Member of the Ghana Parliament for Kintampo North
- In office 7 January 2013 – 6 January 2017
- President: John Mahama
- Succeeded by: Kwasi Etu-Bonde

Member of Parliament for Kintampo North Constituency
- In office 7 January 2009 – 6 January 2013
- President: John Atta Mills John Mahama

Member of Parliament for Kintampo North Constituency
- In office 7 January 2005 – 6 January 2009
- President: John Kufuor

Personal details
- Born: 30 September 1949 (age 76)
- Party: National Democratic Congress
- Children: 6
- Profession: Educationist

= Stephen Kunsu =

Ghanaian politician

Stephen Kunsu is a Ghanaian politician and member of the Fifth and Seventh Parliament of the Fourth Republic of Ghana representing Kintampo North in the Brong Ahafo region of Ghana.
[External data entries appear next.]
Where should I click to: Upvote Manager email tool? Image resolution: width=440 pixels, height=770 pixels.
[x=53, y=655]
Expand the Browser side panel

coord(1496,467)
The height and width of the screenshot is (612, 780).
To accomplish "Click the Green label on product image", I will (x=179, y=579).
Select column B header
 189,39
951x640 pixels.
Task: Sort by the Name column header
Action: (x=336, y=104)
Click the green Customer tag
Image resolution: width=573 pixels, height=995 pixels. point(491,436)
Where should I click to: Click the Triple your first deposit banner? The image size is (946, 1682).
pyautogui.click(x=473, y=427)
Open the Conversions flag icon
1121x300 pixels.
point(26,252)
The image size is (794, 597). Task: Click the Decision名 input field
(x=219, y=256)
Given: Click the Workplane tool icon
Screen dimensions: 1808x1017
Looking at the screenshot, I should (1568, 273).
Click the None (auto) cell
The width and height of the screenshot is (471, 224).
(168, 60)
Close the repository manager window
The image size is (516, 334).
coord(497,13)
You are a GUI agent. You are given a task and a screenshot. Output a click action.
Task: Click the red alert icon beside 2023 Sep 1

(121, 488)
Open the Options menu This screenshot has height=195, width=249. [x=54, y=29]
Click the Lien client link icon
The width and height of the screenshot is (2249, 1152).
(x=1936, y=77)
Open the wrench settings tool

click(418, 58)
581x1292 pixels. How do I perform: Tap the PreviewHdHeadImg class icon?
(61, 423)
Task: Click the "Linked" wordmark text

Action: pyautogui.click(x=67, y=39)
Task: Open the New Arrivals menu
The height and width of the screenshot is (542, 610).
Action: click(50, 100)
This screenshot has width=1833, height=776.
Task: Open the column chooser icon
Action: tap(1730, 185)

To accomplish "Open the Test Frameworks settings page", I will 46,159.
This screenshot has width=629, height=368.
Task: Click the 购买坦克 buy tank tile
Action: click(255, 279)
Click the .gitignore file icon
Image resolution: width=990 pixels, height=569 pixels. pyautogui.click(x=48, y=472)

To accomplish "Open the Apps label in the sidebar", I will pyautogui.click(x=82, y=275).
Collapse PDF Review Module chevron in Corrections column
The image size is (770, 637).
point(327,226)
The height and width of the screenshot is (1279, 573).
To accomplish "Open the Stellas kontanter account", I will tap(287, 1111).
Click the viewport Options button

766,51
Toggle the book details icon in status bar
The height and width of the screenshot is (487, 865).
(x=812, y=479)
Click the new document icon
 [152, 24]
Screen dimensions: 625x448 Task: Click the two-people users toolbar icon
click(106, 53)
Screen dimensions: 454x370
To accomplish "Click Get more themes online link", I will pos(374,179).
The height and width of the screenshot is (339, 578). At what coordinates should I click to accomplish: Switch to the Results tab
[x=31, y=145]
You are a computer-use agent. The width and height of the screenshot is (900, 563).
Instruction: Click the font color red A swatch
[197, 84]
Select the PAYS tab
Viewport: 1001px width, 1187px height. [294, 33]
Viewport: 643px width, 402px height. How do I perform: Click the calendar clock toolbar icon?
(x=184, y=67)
== Early life and education ==
Kunsu was born on 30 September 1949. His hometown is Ahenakrom in the Brong Ahafo region. He qualified as a teacher by passing his Teacher's Certificate A in 1970.

== Employment ==
He was the District Chief Executive of Kintampo District from 1999 to 2000. He was also the assistant director and Circuit Supervisor of the Ghana Education Service and then a Member of Parliament from January 2005.

== Politics ==
Kunsu is a member of National Democratic Congress. He has served in the 4th, 5th and 6th parliaments of the 4th republic of Ghana.

=== 2004 Elections ===
He was first voted into Parliament in 2004 in the 2004 Ghanaian general elections. He was elected to represent the Kintampo North Constituency after it was newly created in 2004. Thus, he represented the constituency in the 4th parliament of the 4th republic of Ghana. Kunsu was elected with 18,922 votes out of 30,677 total valid votes cast, equivalent to 61.70% of total valid votes cast. He was elected over Isaac Kwabena Sarkodie Boahin of the New Patriotic Party, Kwaku Anane-Gyinde an independent candidate, Alhaji Osman Ahmed of the Convention People's Party and Anthony Mainooh of the Democratic People's Party. These obtained 33.00%, 3.30%, 1.10% and 0.80% respectively of total valid votes cast. In that election, the National Democratic Congress won 10 seats out of 24 parliamentary seats in the Brong Ahafo region. In all, the party won a minority 94 out of a total 230parliamentary seats in the 4th parliament of the 4th republic.

=== 2008 Elections ===
In 2008, he was re-elected as the Member of Parliament for the Kintampo North constituency in the Brong Ahafo region by obtaining 17,965 votes out of the 32,887 valid votes cast, equivalent to 54.6% to total valid votes cast. He was elected over Awudulai Razak of the New Patriotic Party, Yelebepuori A Rashid of the People's National Convention, Jayem B Francis of the Democratic Freedom Party, D D Boateng of the Convention People's Party, Huseein Abass and Jonas Osei Bonsu – two independent candidates. These obtained 41.10%, 0.66%, 0.33%, 0.99% and 2.29% of the total valid votes cast. Kunsu won on the ticket of the National Democratic Congress. His constituency formed a part of 8 parliamentary representations out of a total 24 seats won by the National Democratic Congress for the Brong Ahafo region. in the 5th parliament of the 4th republic. In the 2008 Ghanaian general elections, the National Democratic Congress won a majority total of 114 parliamentary representations out of 230parliamentary seats.

=== 2012 Elections ===
Kunsu was elected for the third time as the Member of Parliament to represent the Kintampo North constituency in the Brong Ahafo region in the 2012 Ghanaian general elections. He thus represented the constituency again in the 6th parliament of the 4th republic of Ghana. He was elected with 22,761 votes out of 42,119 total valid votes cast. This was equivalent to 54% of the total valid votes cast. He was elected over Razak Awudulai of the New Patriotic Party, James Kwabena Bomfeh(Jnr) of the Convention People's Party, Jonas Osei Bonsu of the Progressive People's Party and Ayimadu Kwadwo Matthew of the National Democratic Party. These obtained about 41%, 3%, 0.8% and 0.4% of total valid votes cast.

== Personal life ==
Kunsu is married with six children. He is a Christian (Presbyterian).